▶ _Work task_
Only lines holding the string "Flooring" are wanted; copy each one from the material.

▶ _Data records_
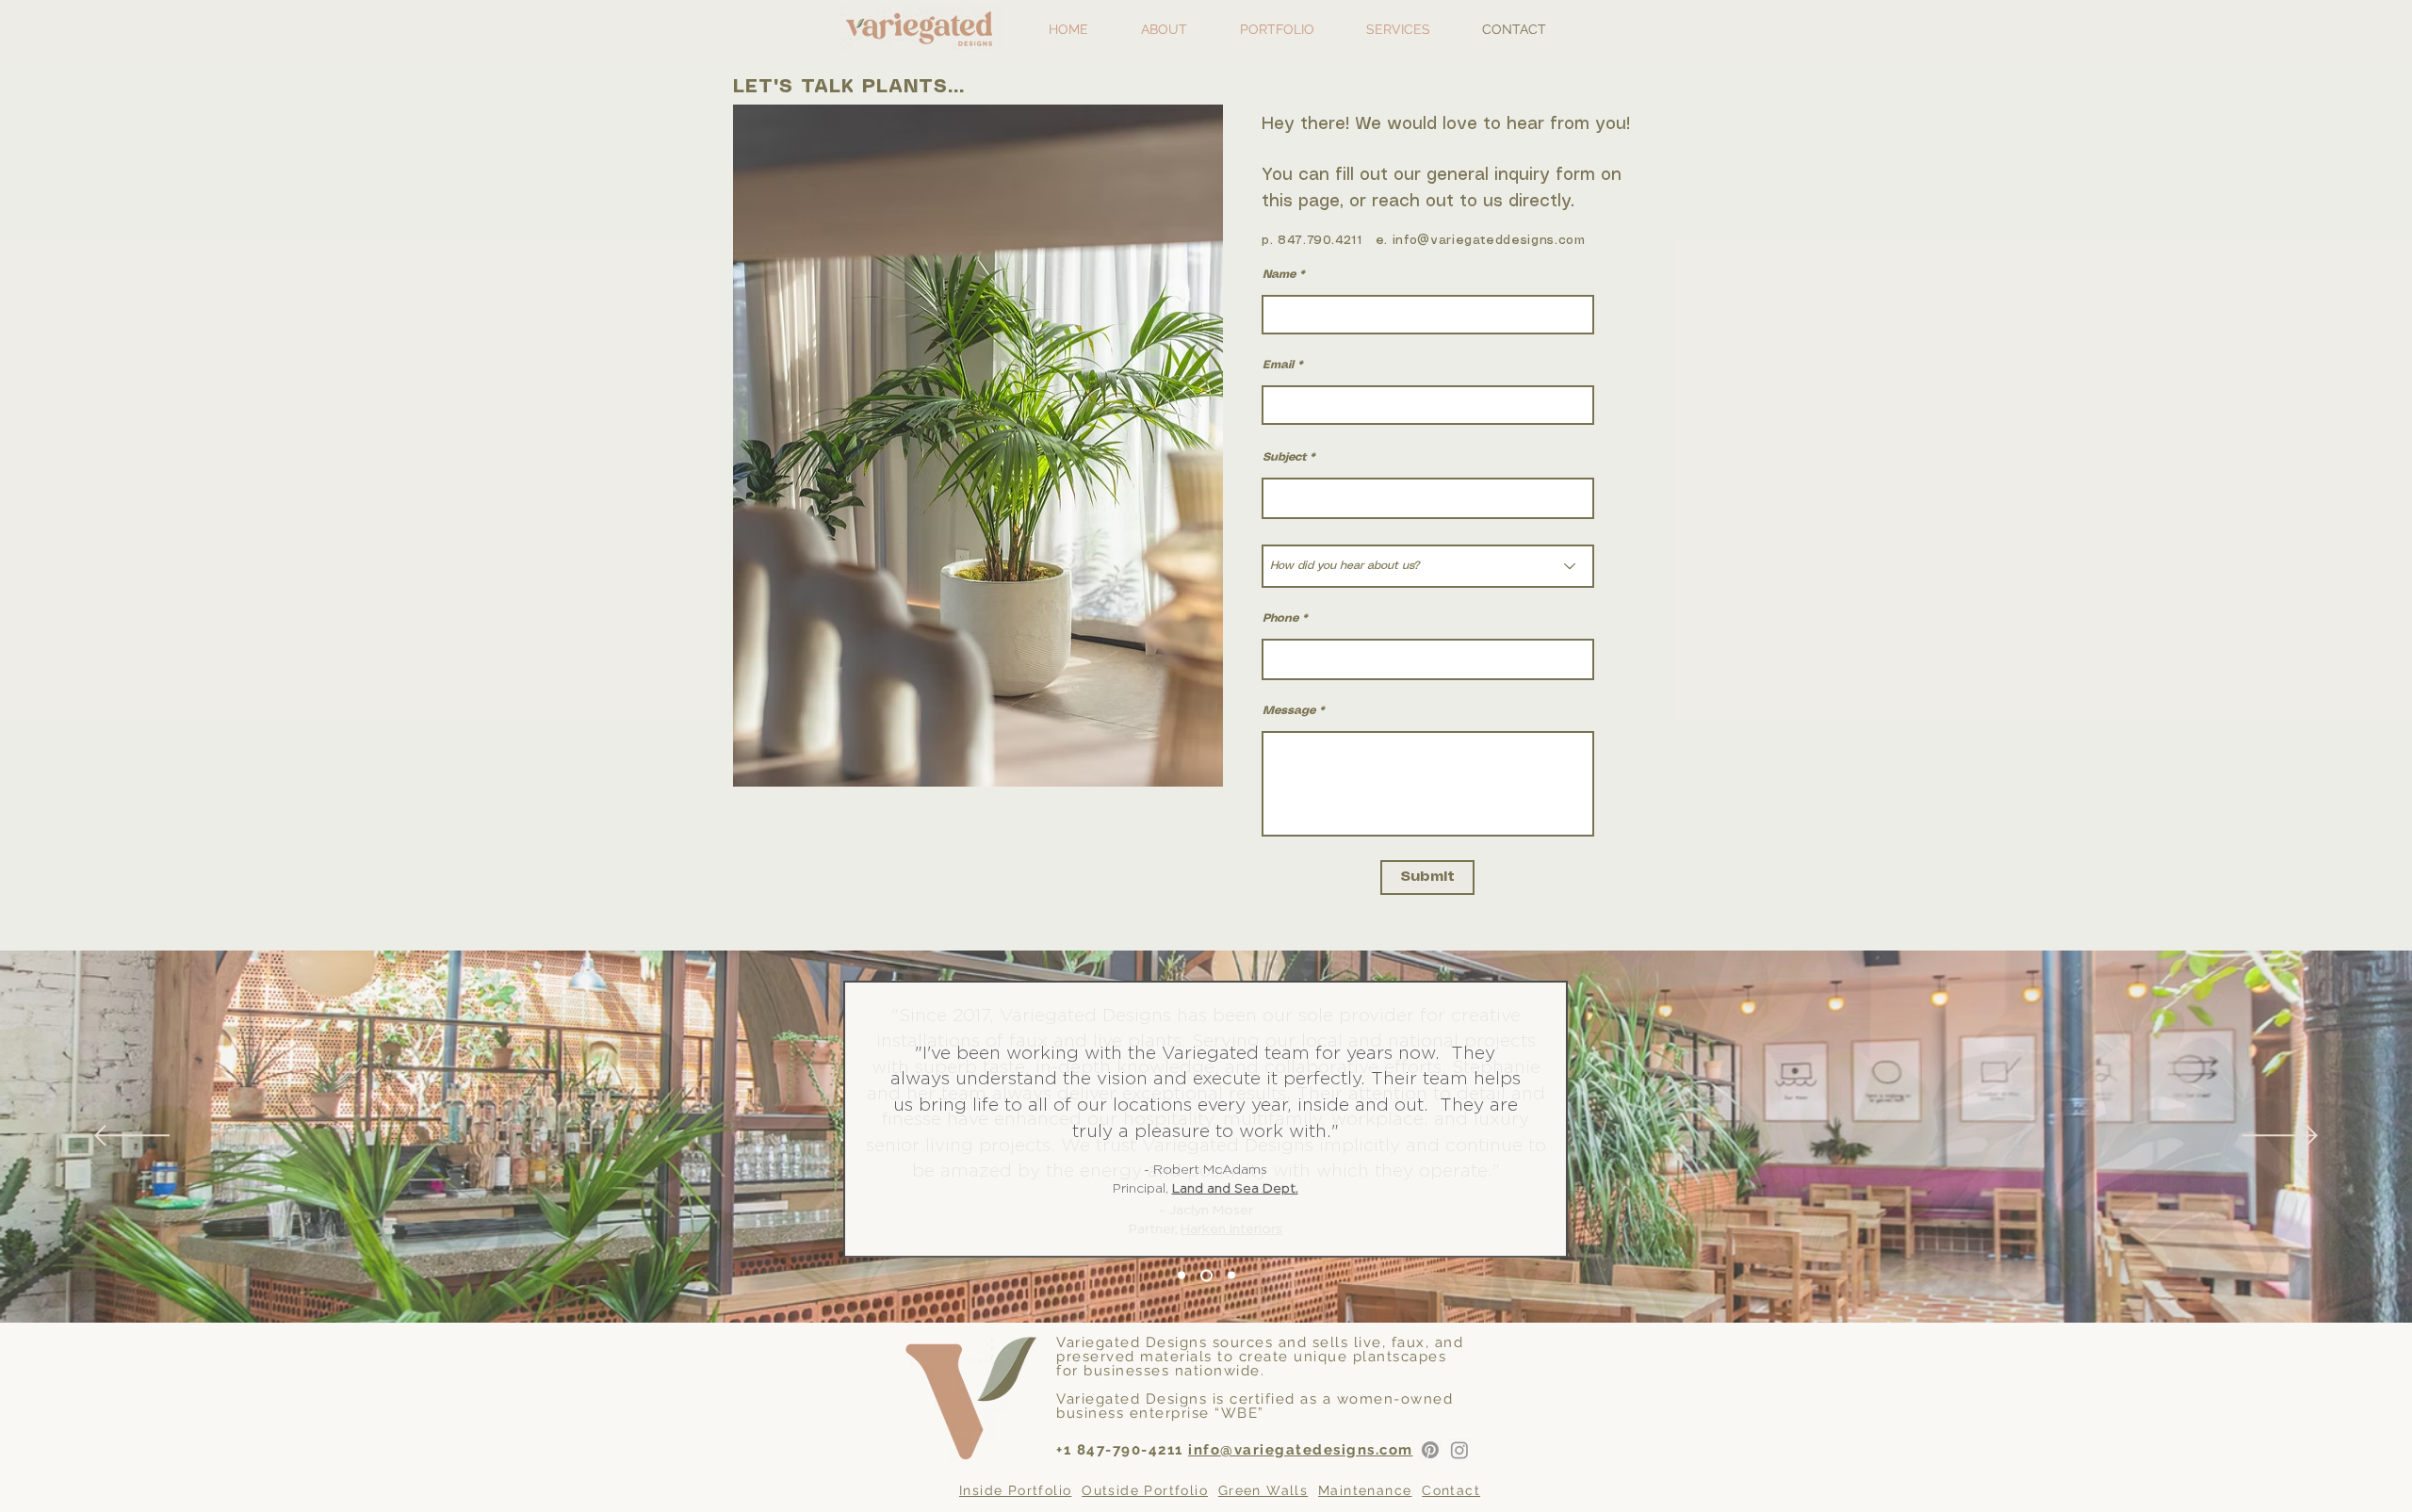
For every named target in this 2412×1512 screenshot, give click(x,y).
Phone (1280, 618)
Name (1279, 274)
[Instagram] (1459, 1450)
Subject (1284, 457)
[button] (1277, 29)
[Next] (2280, 1137)
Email (1278, 365)
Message (1289, 711)
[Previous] (132, 1137)
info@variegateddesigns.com (1489, 241)
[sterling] (1231, 1275)
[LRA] (1206, 1275)
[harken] (1181, 1275)
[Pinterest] (1430, 1450)
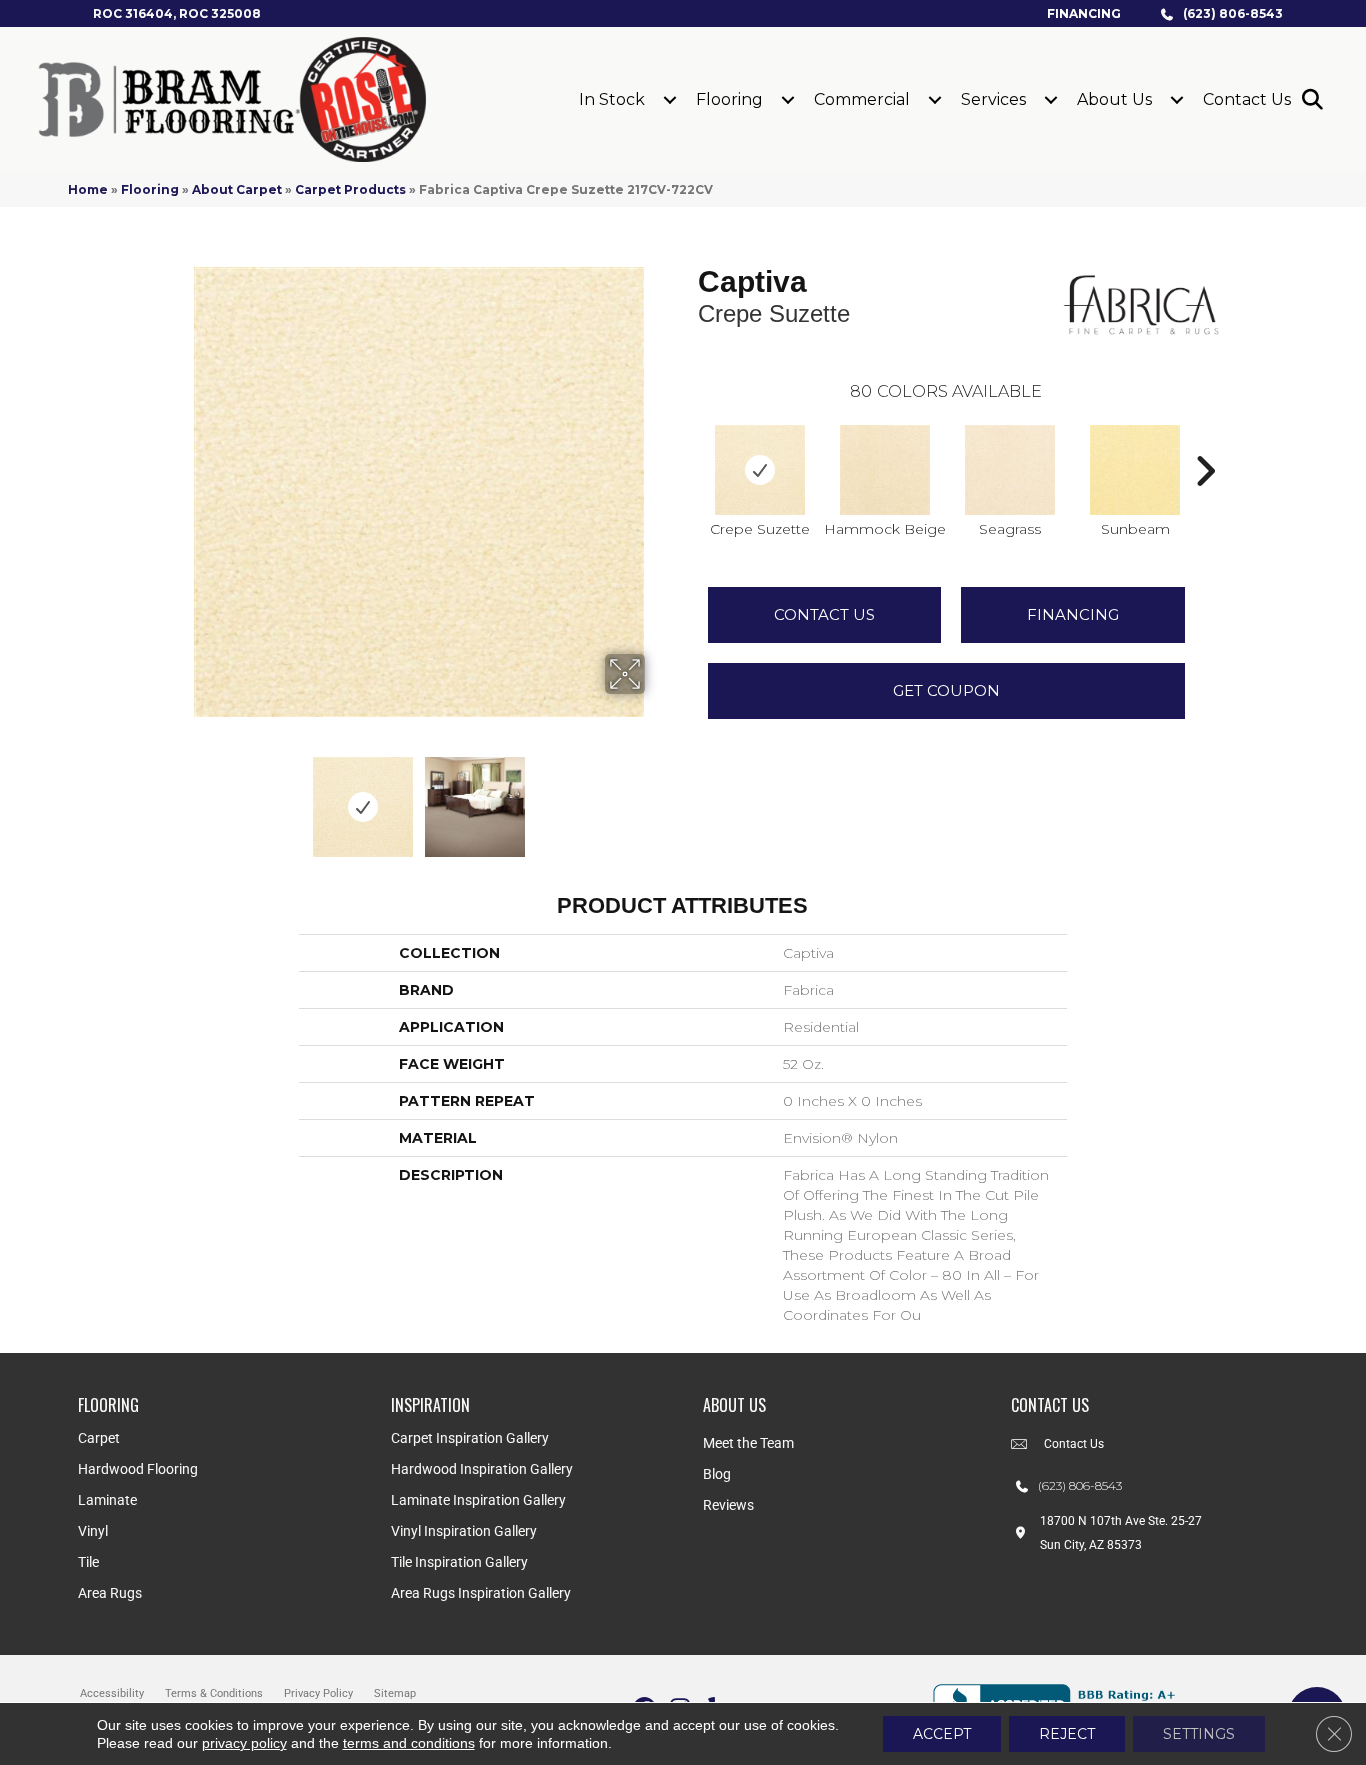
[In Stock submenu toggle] (670, 100)
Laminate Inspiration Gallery (478, 1500)
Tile (88, 1562)
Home (88, 189)
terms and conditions (409, 1743)
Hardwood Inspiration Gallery (482, 1469)
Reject (1067, 1734)
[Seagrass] (1010, 470)
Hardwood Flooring (138, 1469)
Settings (1199, 1734)
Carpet (99, 1438)
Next (658, 797)
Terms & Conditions (214, 1693)
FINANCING (1073, 614)
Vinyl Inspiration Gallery (464, 1531)
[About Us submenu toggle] (1177, 100)
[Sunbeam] (1135, 470)
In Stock (612, 99)
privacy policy (244, 1743)
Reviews (728, 1505)
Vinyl (93, 1531)
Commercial (862, 99)
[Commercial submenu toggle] (935, 100)
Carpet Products (350, 189)
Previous (181, 797)
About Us (1114, 99)
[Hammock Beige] (885, 470)
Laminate (107, 1500)
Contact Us (1247, 99)
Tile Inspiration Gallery (459, 1562)
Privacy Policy (318, 1693)
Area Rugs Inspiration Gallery (481, 1593)
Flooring (729, 99)
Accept (942, 1734)
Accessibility (112, 1693)
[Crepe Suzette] (760, 470)
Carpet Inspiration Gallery (470, 1438)
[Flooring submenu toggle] (788, 100)
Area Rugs (110, 1593)
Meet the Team (748, 1443)
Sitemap (395, 1693)
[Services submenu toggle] (1051, 100)
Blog (717, 1474)
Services (993, 99)
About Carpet (237, 189)
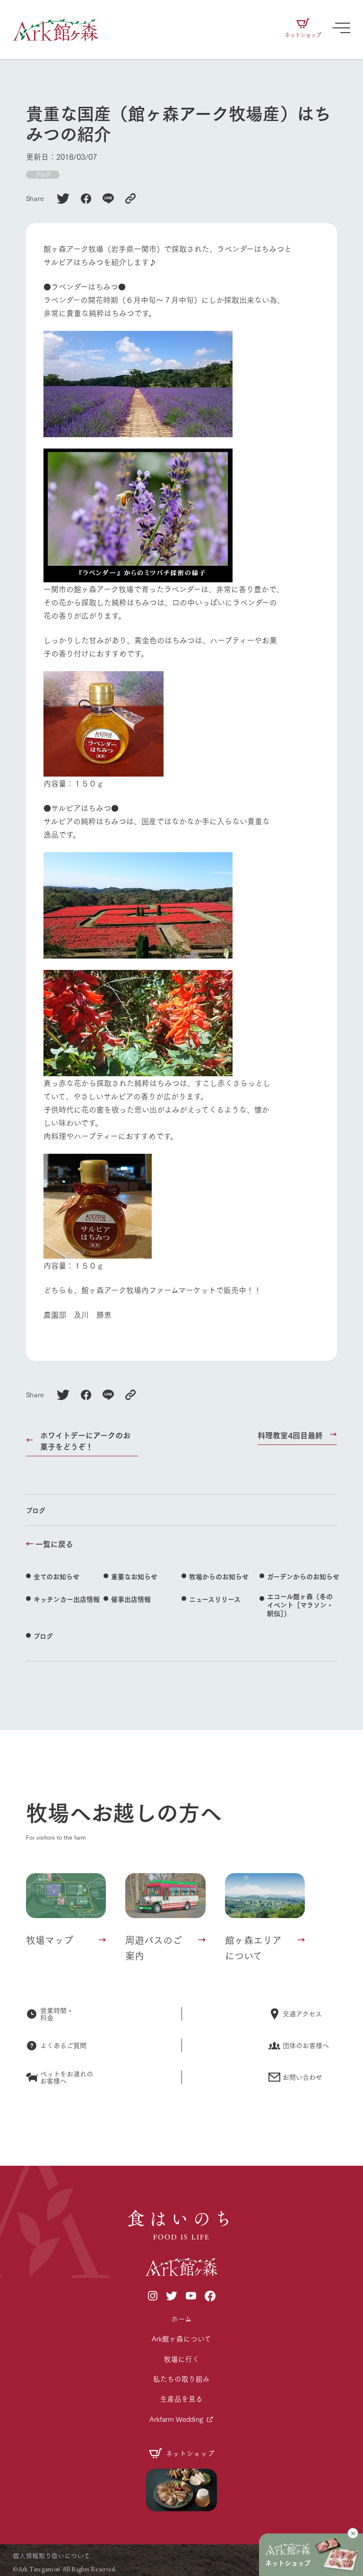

▶ _Task result_
Hardwood Flooring (138, 1469)
Flooring (729, 99)
[Flooring submenu toggle] (788, 100)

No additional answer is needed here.